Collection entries

++++++++++

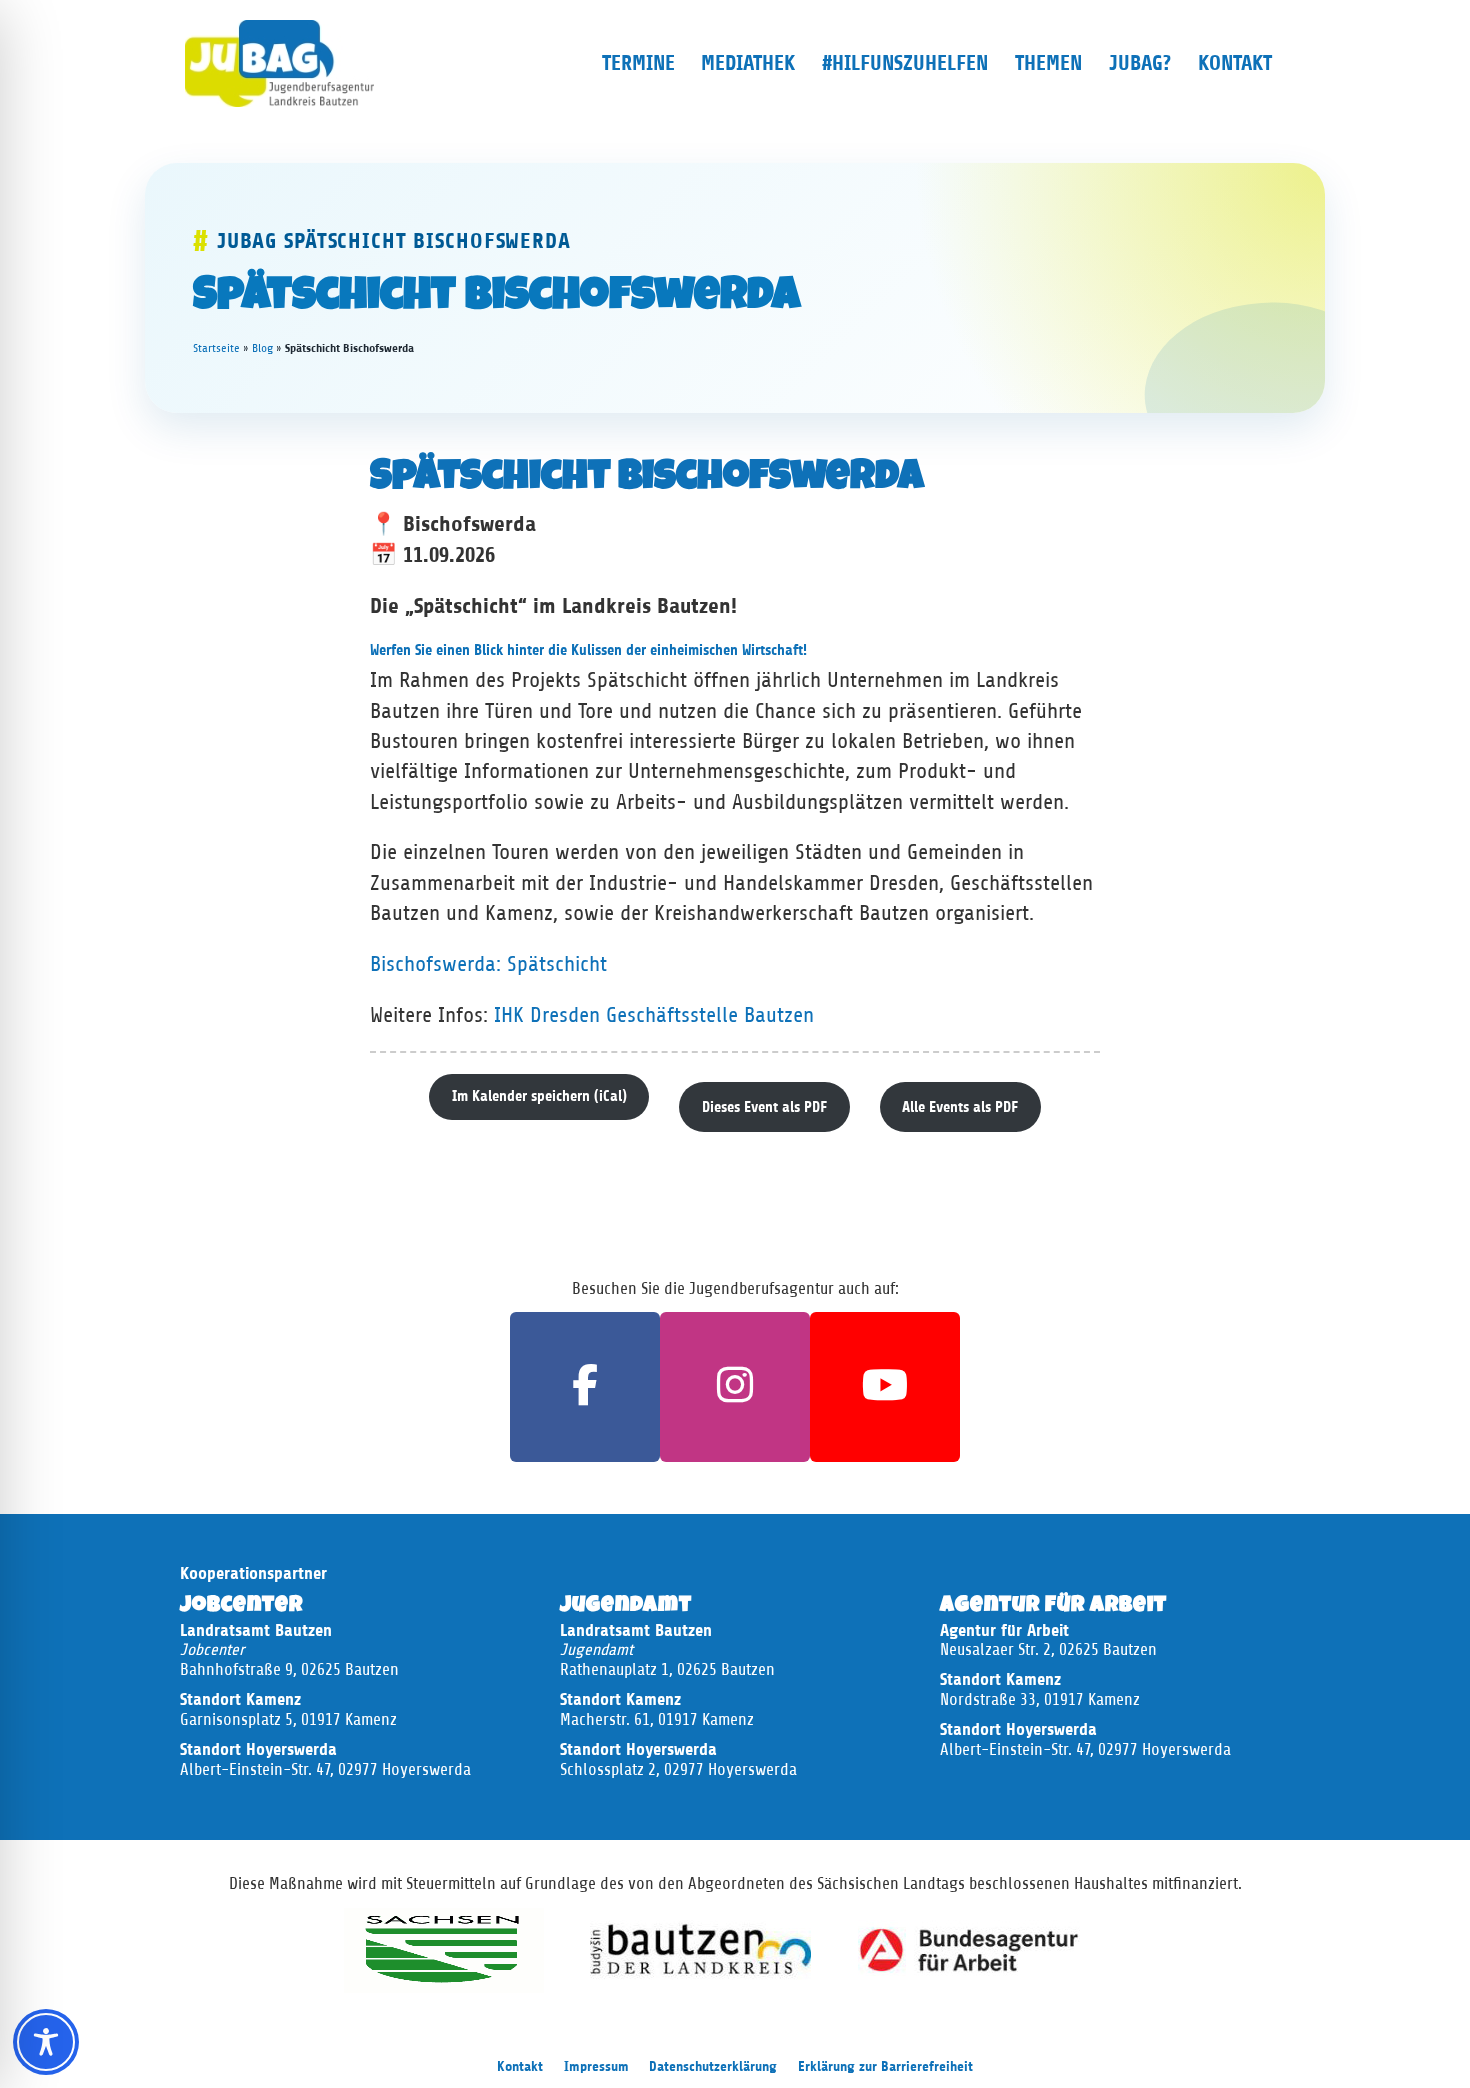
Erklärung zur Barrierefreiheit (885, 2066)
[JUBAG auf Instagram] (735, 1387)
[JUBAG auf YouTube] (885, 1387)
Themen (1048, 63)
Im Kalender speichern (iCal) (539, 1096)
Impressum (596, 2066)
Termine (638, 63)
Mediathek (748, 63)
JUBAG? (1140, 63)
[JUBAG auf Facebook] (585, 1387)
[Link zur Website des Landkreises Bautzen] (700, 1948)
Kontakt (1235, 63)
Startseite (216, 348)
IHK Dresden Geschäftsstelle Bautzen (654, 1015)
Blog (262, 348)
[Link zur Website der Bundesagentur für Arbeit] (969, 1948)
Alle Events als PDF (960, 1107)
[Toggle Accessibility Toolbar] (46, 2042)
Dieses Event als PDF (764, 1107)
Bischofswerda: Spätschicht (488, 964)
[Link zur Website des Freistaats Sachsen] (444, 1948)
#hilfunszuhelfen (905, 63)
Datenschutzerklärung (713, 2066)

++++++++++

**WHAT IS REQUIRED:**
Reproduce the records exactly, images excluded.

**EXERCISE RESPONSE:**
Erklärung zur Barrierefreiheit (885, 2066)
[JUBAG auf Instagram] (735, 1387)
[JUBAG auf YouTube] (885, 1387)
Themen (1048, 63)
Im Kalender speichern (iCal) (539, 1096)
Impressum (596, 2066)
Termine (638, 63)
Mediathek (748, 63)
JUBAG? (1140, 63)
[JUBAG auf Facebook] (585, 1387)
[Link zur Website des Landkreises Bautzen] (700, 1948)
Kontakt (1235, 63)
Startseite (216, 348)
IHK Dresden Geschäftsstelle Bautzen (654, 1015)
Blog (262, 348)
[Link zur Website der Bundesagentur für Arbeit] (969, 1948)
Alle Events als PDF (960, 1107)
[Toggle Accessibility Toolbar] (46, 2042)
Dieses Event als PDF (764, 1107)
Bischofswerda: Spätschicht (488, 964)
[Link zur Website des Freistaats Sachsen] (444, 1948)
#hilfunszuhelfen (905, 63)
Datenschutzerklärung (713, 2066)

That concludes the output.